Some people hear this kind of thing (and "get it" for the first time) from a church leader, from the boss who's firing them, from a buddy who has a real job and is explaining over drinks why it is that he always has the cash to do what he wants, from their AA sponsor. Whoever they're willing to listen to. I learned it from my parents when they took me to work with them, and demonstrated how to respond to your boss, your customers, etc. (and that they weren't exempt from these bizarre rules of behavior, any more than they could just throw a tantrum in a store and get what they want like the world revolves around them.)

So your first question shouldn't be "where are the books and classes" but rather "what will get through to this guy in particular." And that's probably not going to be answerable by MetaFilter without a lot more info. :)
posted by SMPA at 2:16 PM on April 22, 2012 [1 favorite]


SMPA, i have no idea what will get through to this guy in particular! None. And that really is the most important thing. (I feel like coaching and practice and ongoing mentoring might be useful, but i don't know who would provide that kind of thing.) I don't know what kind of additional info would help you (or anyone else) give me that advice. If you can tell me what kind of info would be helpful, i will provide it!
posted by Kololo at 3:26 PM on April 22, 2012


Here's some of the info that would help: What does he do or say when you call him out / disagree with his self-defeating choices? Have you always just nodded and felt awkward about it, or have you actually told him that you think he's hurting himself in these specific cases?

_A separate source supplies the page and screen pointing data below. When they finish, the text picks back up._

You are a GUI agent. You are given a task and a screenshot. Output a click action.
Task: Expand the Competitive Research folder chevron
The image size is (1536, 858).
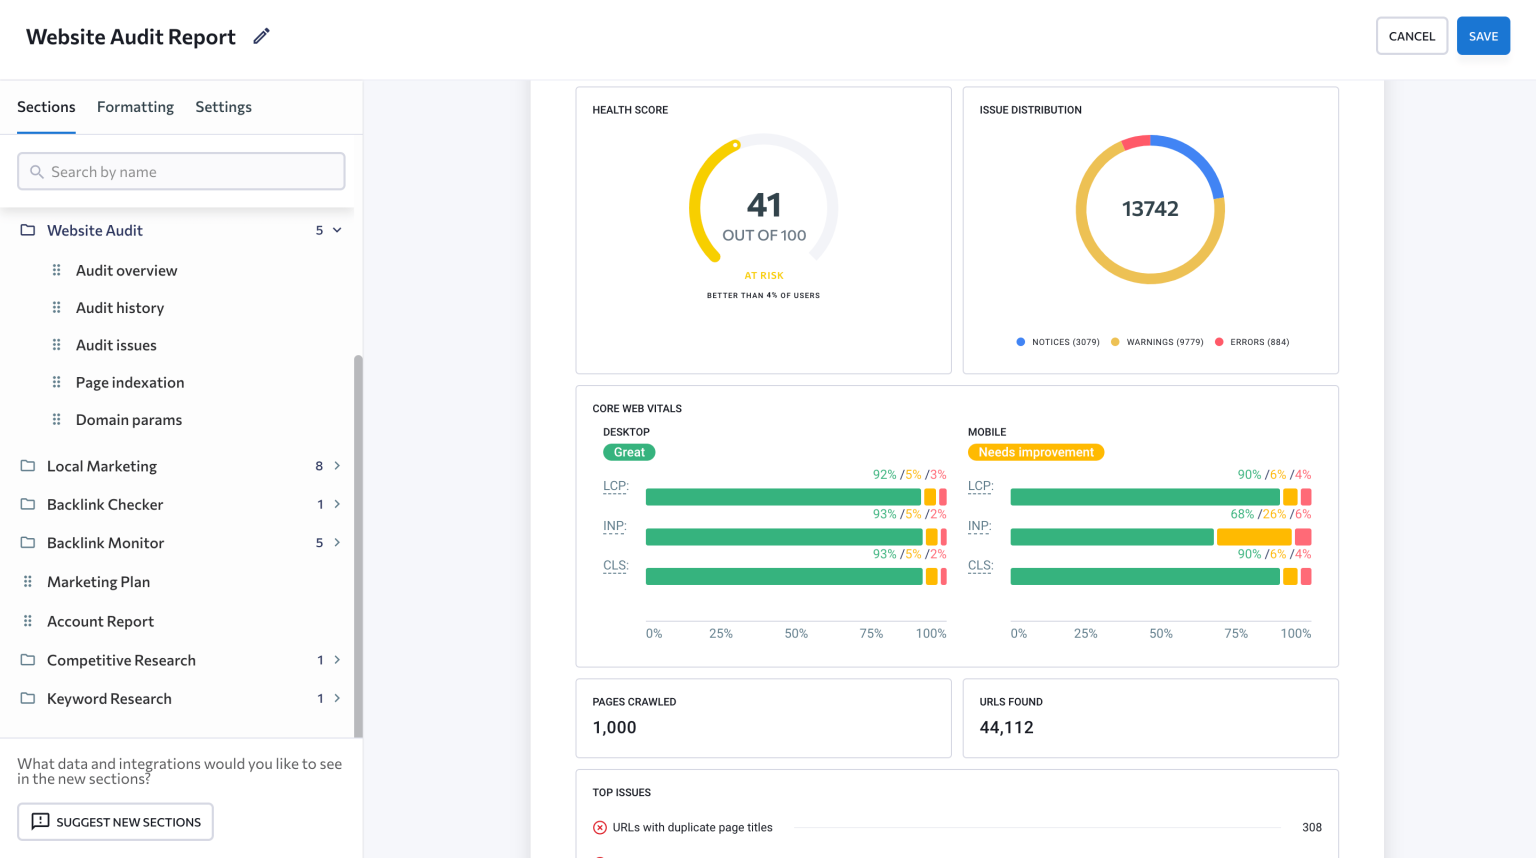coord(337,660)
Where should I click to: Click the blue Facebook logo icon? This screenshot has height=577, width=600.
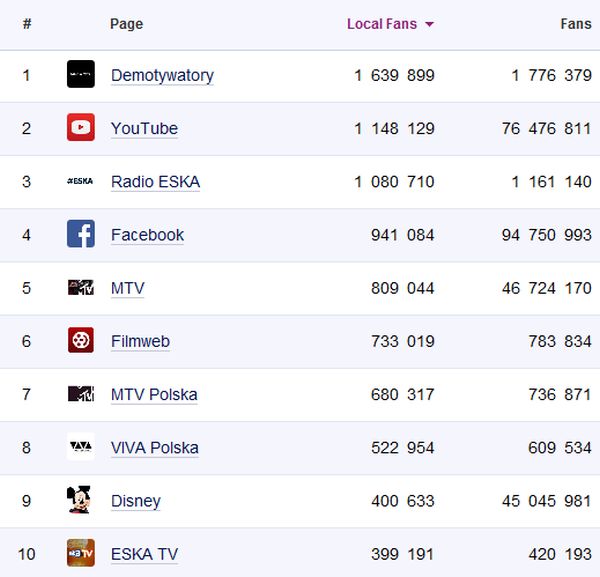[81, 234]
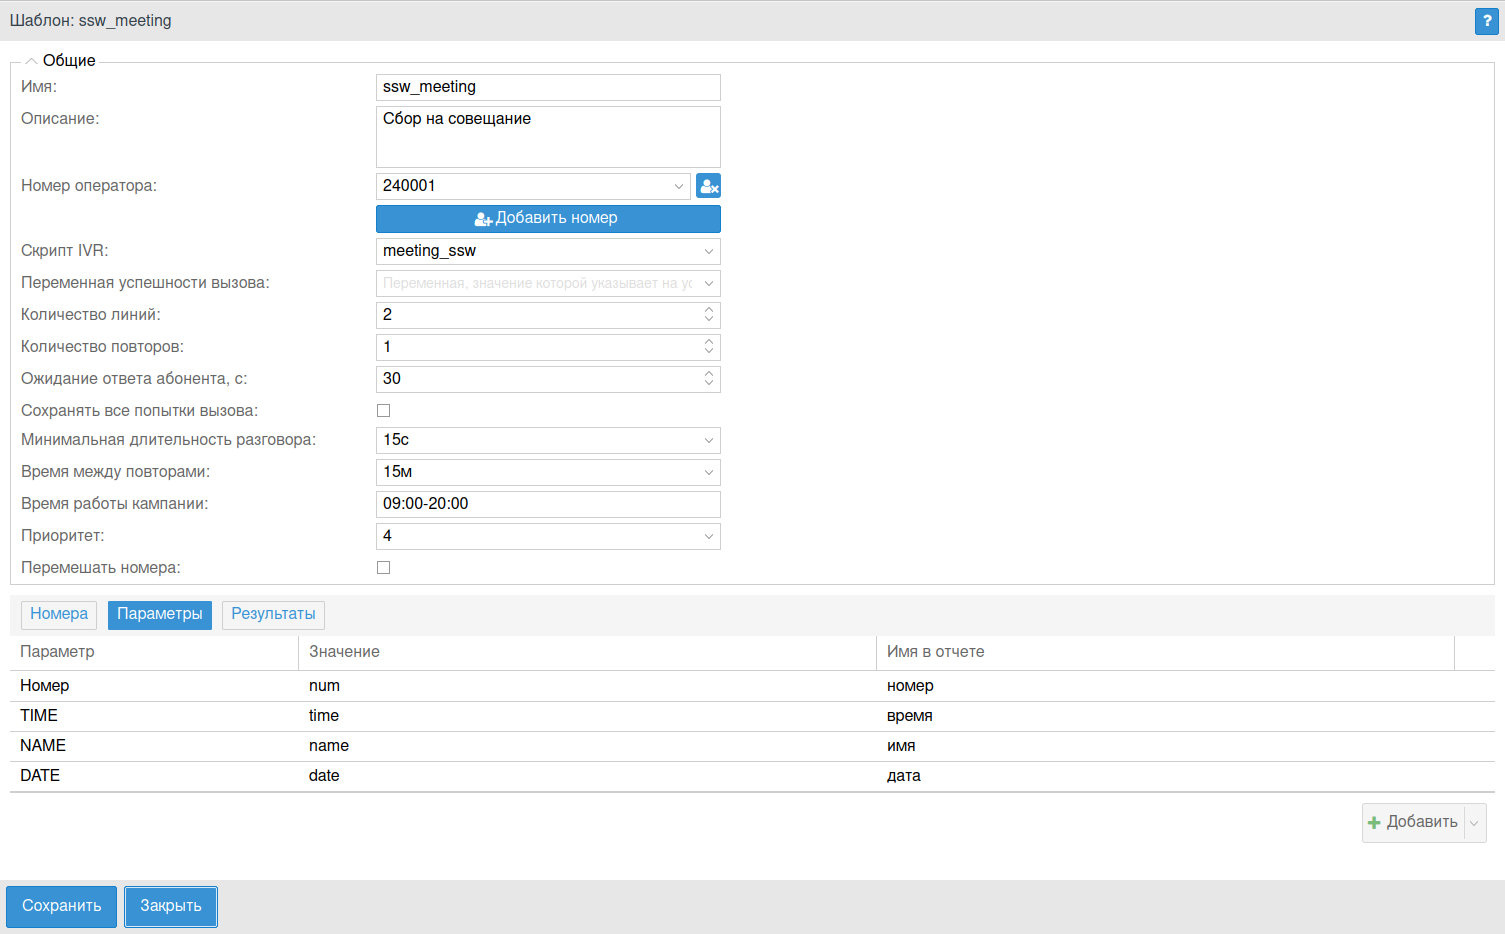Screen dimensions: 1505x934
Task: Click the remove operator number icon
Action: click(708, 186)
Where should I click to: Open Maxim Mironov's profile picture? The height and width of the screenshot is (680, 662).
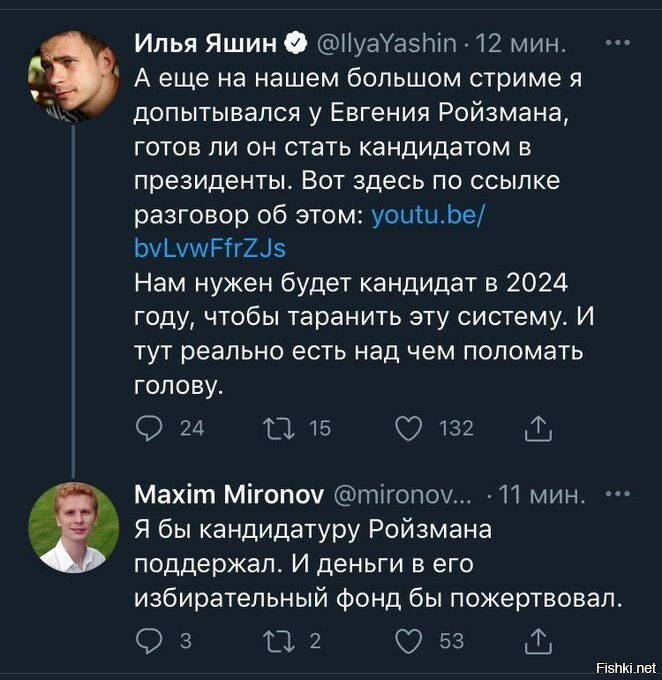73,527
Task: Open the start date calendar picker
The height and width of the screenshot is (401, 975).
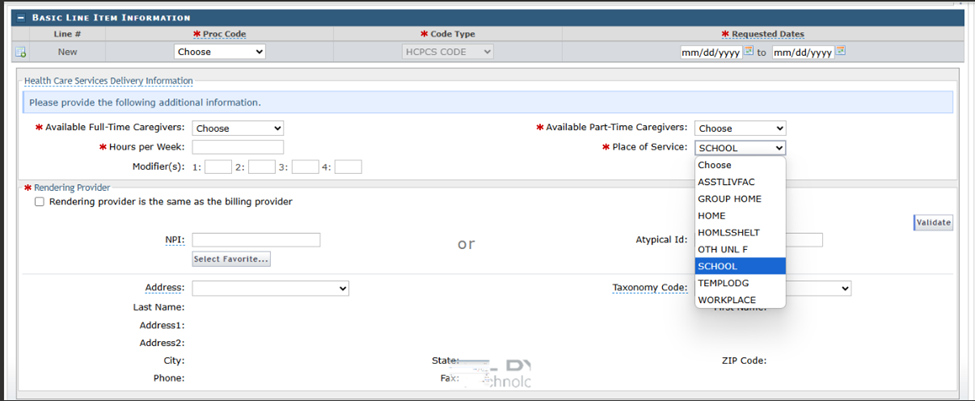Action: [748, 51]

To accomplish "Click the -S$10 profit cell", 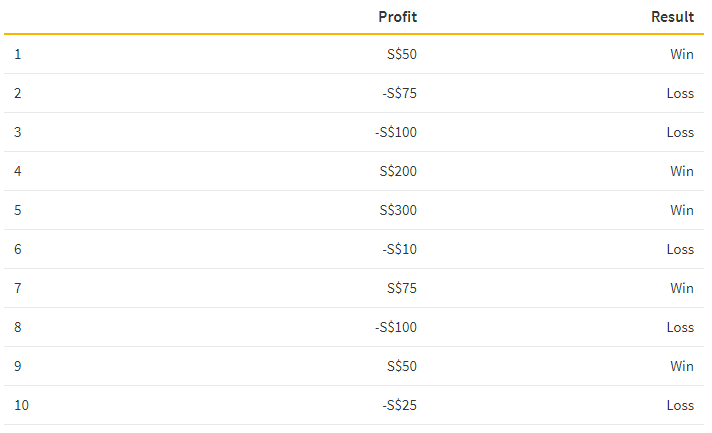I will tap(399, 249).
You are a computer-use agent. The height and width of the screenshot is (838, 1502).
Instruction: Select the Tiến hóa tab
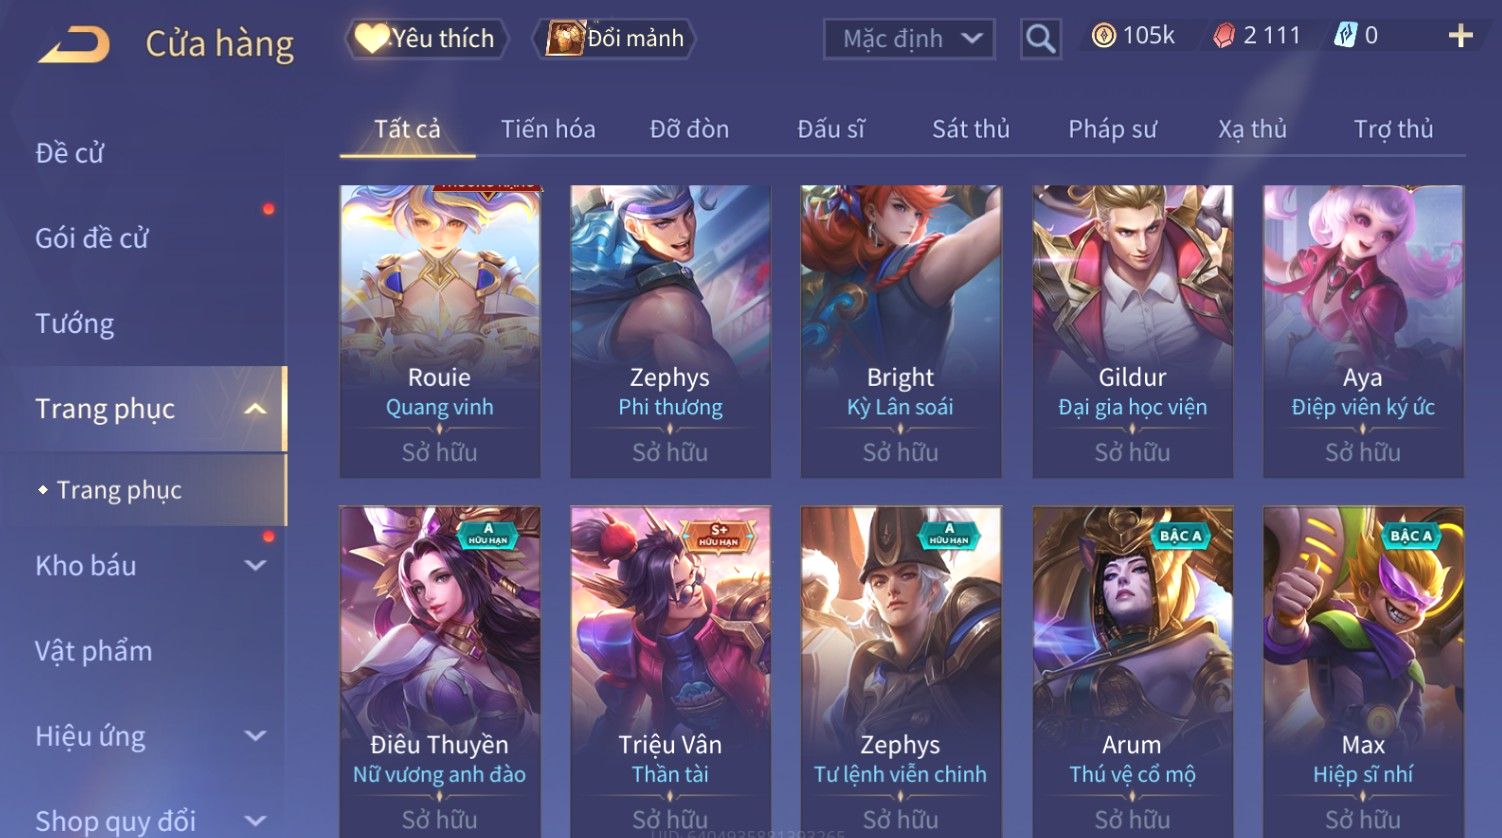(548, 129)
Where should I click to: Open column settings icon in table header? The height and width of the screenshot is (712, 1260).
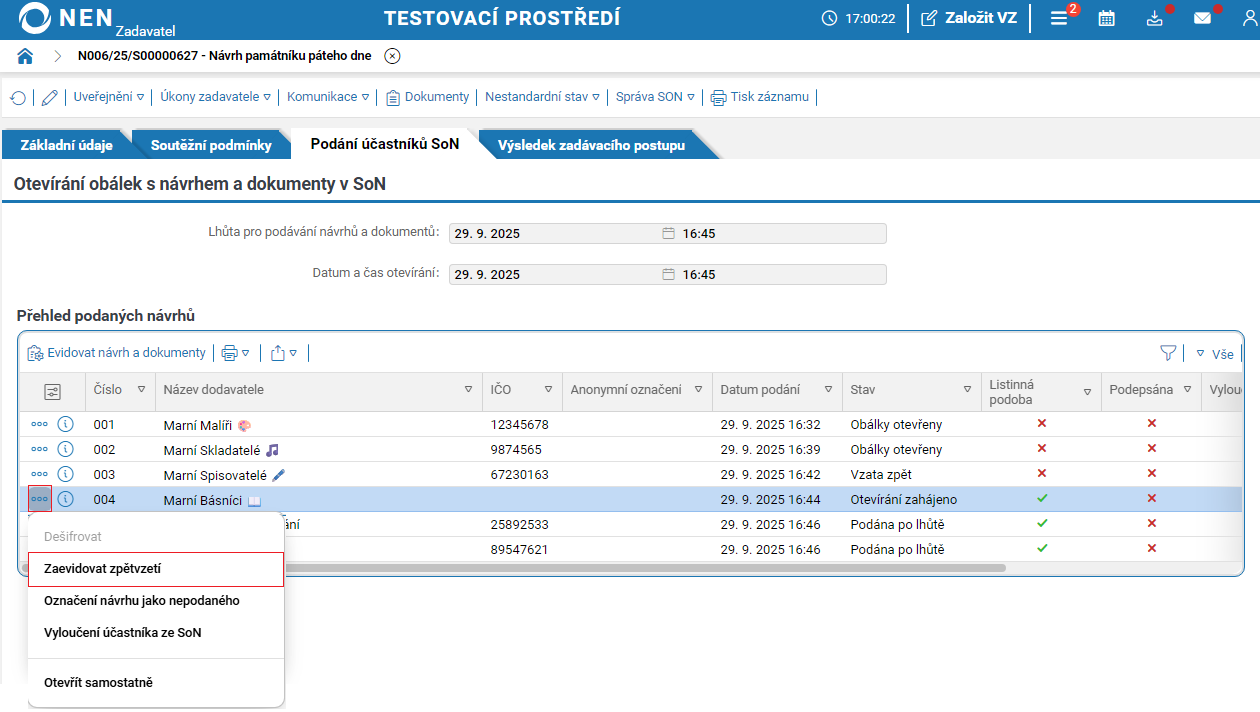52,391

Some things that can be persuasive for different kinds of people:
- intellectual arguments for the effectiveness of soft-skills-type interactions. "Even if you're right, it's better to have a small flaw in the project, rather than jeopardize all future projects by alienating the team."
- specifically pointing out things that you think are weird. He might just not know that X seems unprofessional to other people.
- close coaching to help him not under-sell his own skills; this is things like having long conversations about what he's done and what his skills are, so that he understands that, yes, he HAS "independently driven multi-departmental projects to completion" and "lowered parts cost 20% by researching alternative vendors". And in turn, that he is qualified to do those things elsewhere.
posted by Lady Li at 5:52 PM on April 22, 2012


When I was younger, I was this guy. I had already received pep talks as SMPA describes, but y'know what really made the necessary impact on me? When I was 20 years old, at the urging of my then-flame, in college, I read a book that changed my life, my working life. Because up until then, I didn't give a shit; any job I managed to acquire, I was the fuck-up who didn't last long.

This book taught me that work was okay, that pride in a job well done was not only possible, but a good thing. I know, I know, a message my parents, teachers, Boy Scout leaders (and even Cool Hand Luke) had been trying to hammer home, that you'll get out of something what you put in to it; but I hadn't been receptive to that message. Finally, I got it.

I know this won't sit well with a lot of MeFites, but the book was Atlas Shrugged. Many think of this tome as a poorly-written Libertarian Manifesto, but it's also a tribute to work as well as a fascinatingly-accurate description of a possible (and ever-more-recognizable) American Apocalypse. For more info see "The Joy of Work" section of James Fallows' essay on Ayn Rand.